Conheceram-se um dia por acaso, como são por acaso as coisas mais belas da vida; ele achou-lhe piada de imediato, ela nem por isso, mas aceitou sem grandes resistências um convite para o trivial café, porque algo na abordagem dele lhe disse ser alguém que valia a pena conhecer. Não se enganou: às naturais resistências dum primeiro encontro sobreveio uma vontade mutua de se conhecerem, pelo elo que de imediato se estabeleceu entre ambos, elo que evoluiu docemente até á altura dos primeiros beijos e outras intimidades que só cabem entre eles os dois e nunca nestas linhas. Até que houve um dia em que decidiram ir morar juntos. Casamento não, era demasiado terminal a palavra para ambos, pois embora fossem incapazes de aventuras a ofender o sentido de cada um, preferiam estar juntos assim, duma forma docemente informal.
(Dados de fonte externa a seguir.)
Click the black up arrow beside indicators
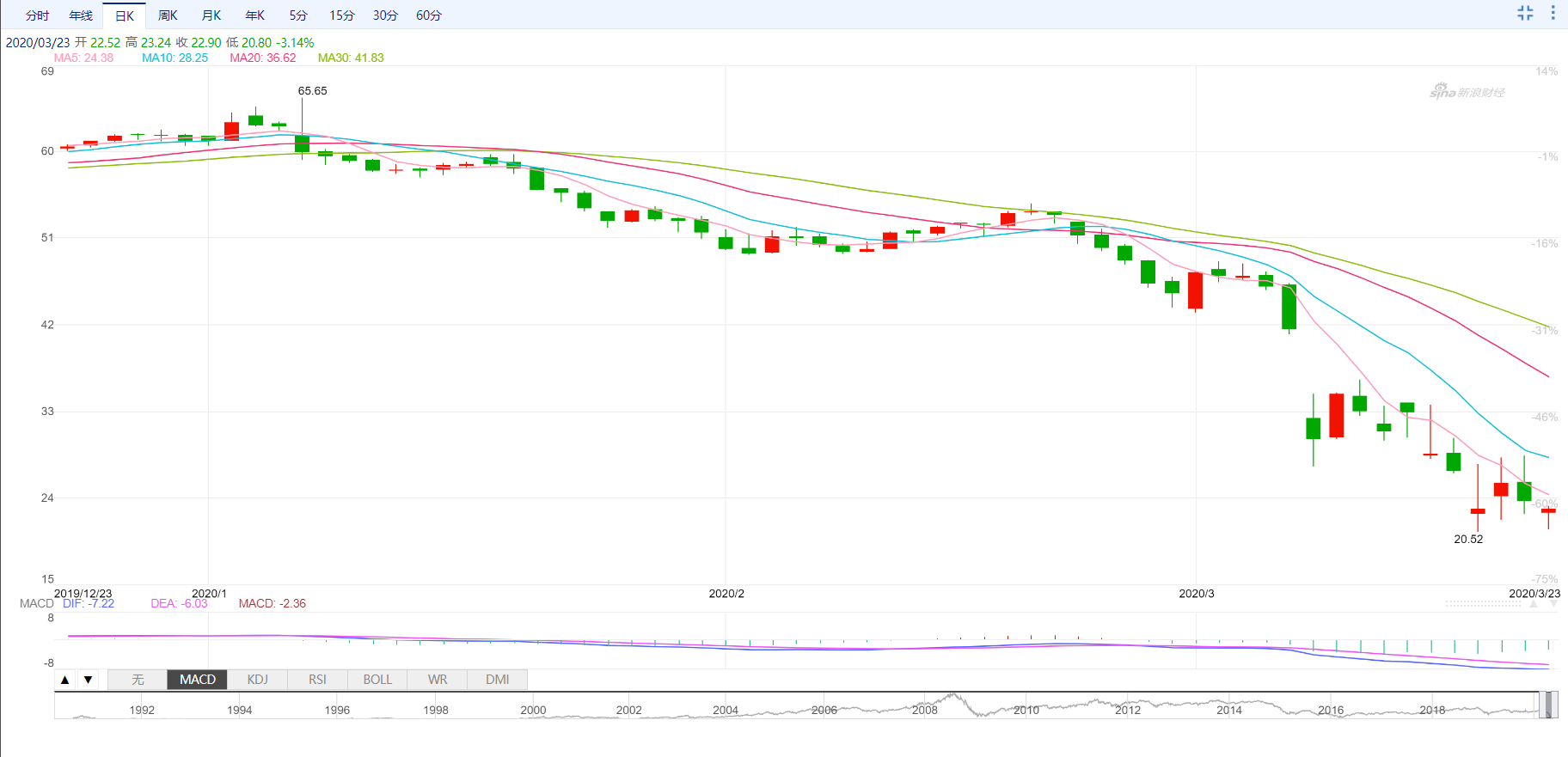 click(x=64, y=680)
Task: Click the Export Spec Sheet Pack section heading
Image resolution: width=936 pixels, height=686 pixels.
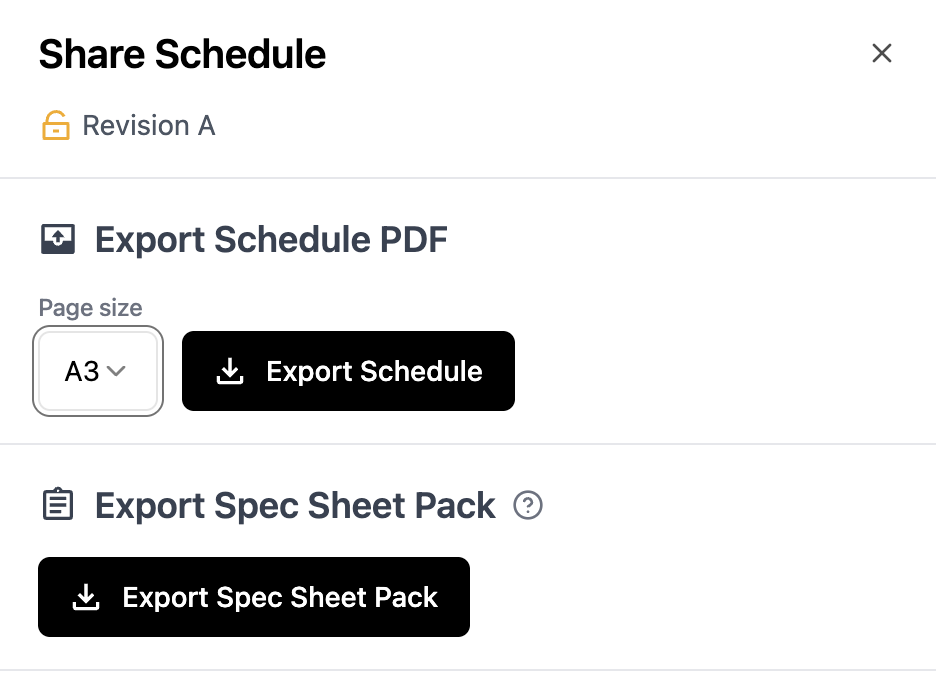Action: point(295,506)
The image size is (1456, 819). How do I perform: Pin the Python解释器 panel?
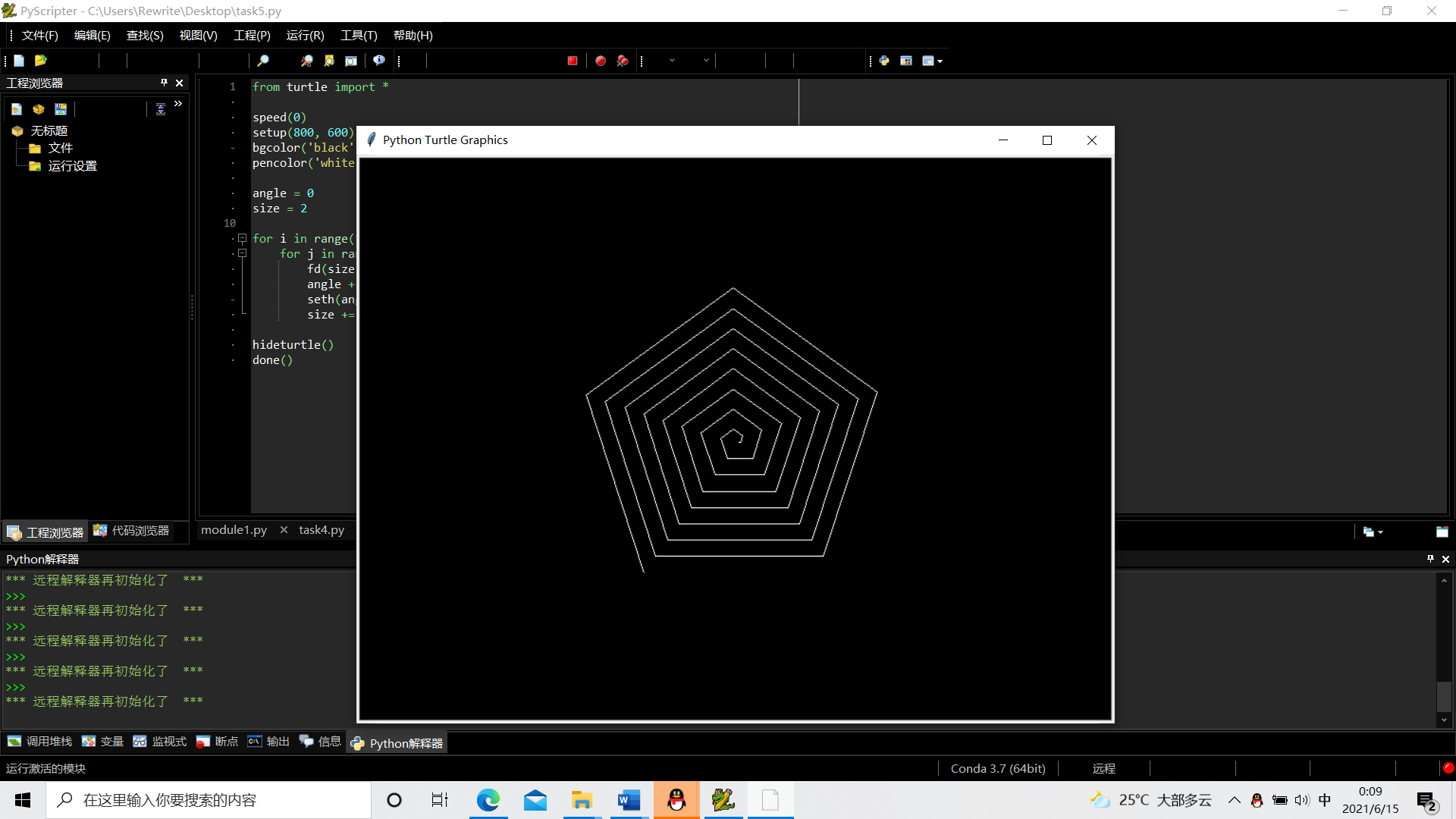coord(1430,559)
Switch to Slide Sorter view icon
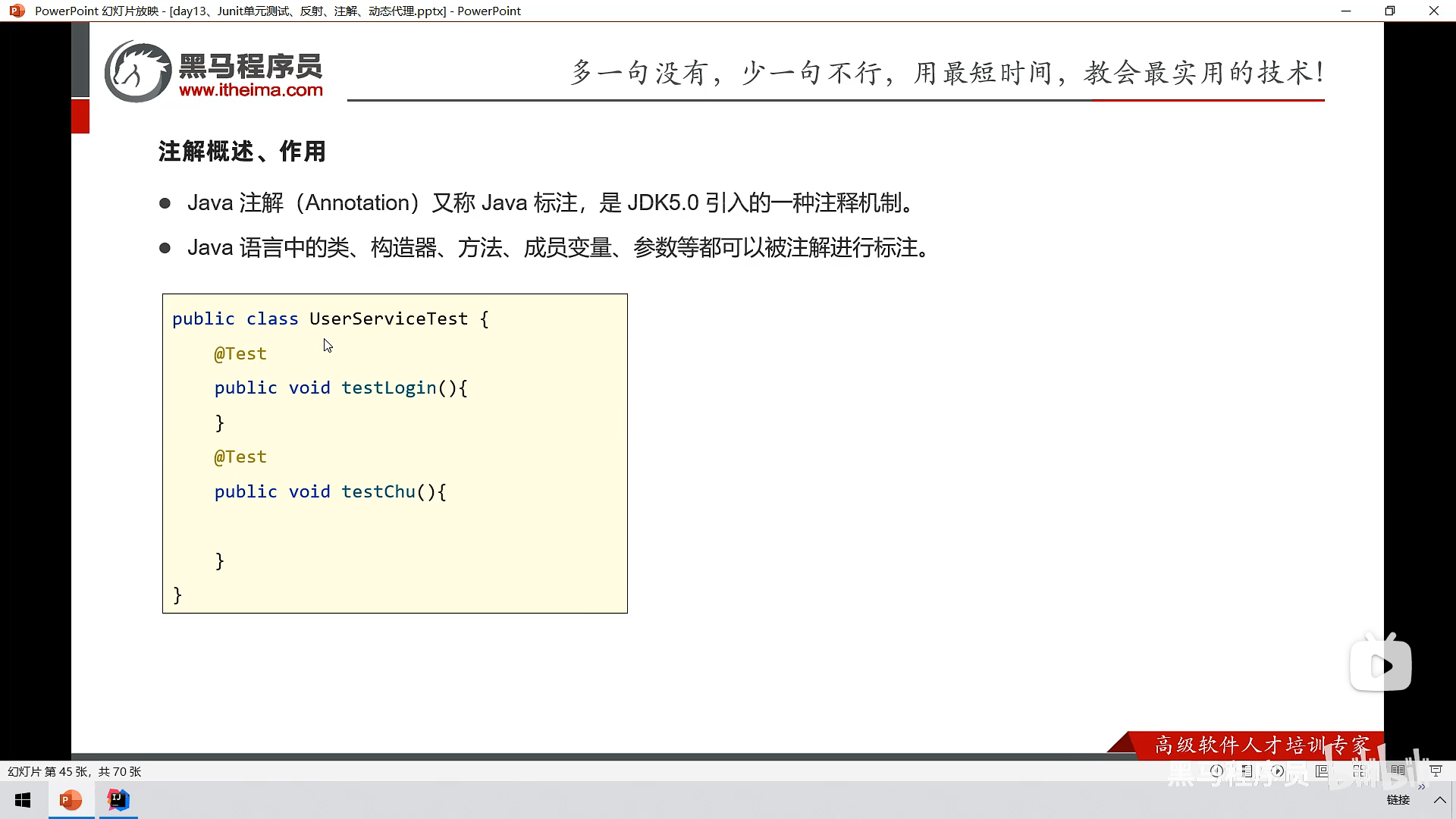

Na primeira noite em parceria o jovem reservou-lhe várias surpresas que passaram por um jantar na quase penumbra com o Cd preferido dela como banda sonora do início deste dueto, até ao momento em que ele se escondeu e a deixou durante alguns segundos, momentos enormes de solidão até que quando ela ia chamar pelo seu nome, vindo da escuridão ouviu uma voz meiga a ler…Palavras mágicas vindas do quase nada que a encantaram duma forma sublime, momento único que o companheiro na melhor hora da vida de ambos se lembrou de oferecer.

A partir dai e para o sempre de ambos, antes de se deitarem ele repetiu o ritual da leitura, partilhando os dois as palavras que os tornaram num só com o correr dos livros e das paisagens, pessoas e mundos que ela nunca veria.

Ela não via, nunca o conseguiu, pois já nascera assim, e ele era um leitor e escritor compulsivo, deixando lentamente as leituras dos outros para passar às suas decidindo alterar essas histórias para melhor lhe ilustrar o seu mundo, evoluindo de uma forma que nunca ninguém imaginara, onde trabalhou as palavras até à sua modesta perfeição para ela melhor as poder visualizar, noite fora, sempre noite fora pois assim, na escuridão trespassada por um mínimo de luz, ele pensava e sentia estar junto da penumbra dela, para melhor a sentir e se aproximar desta que passou a ser a mulher da sua vida.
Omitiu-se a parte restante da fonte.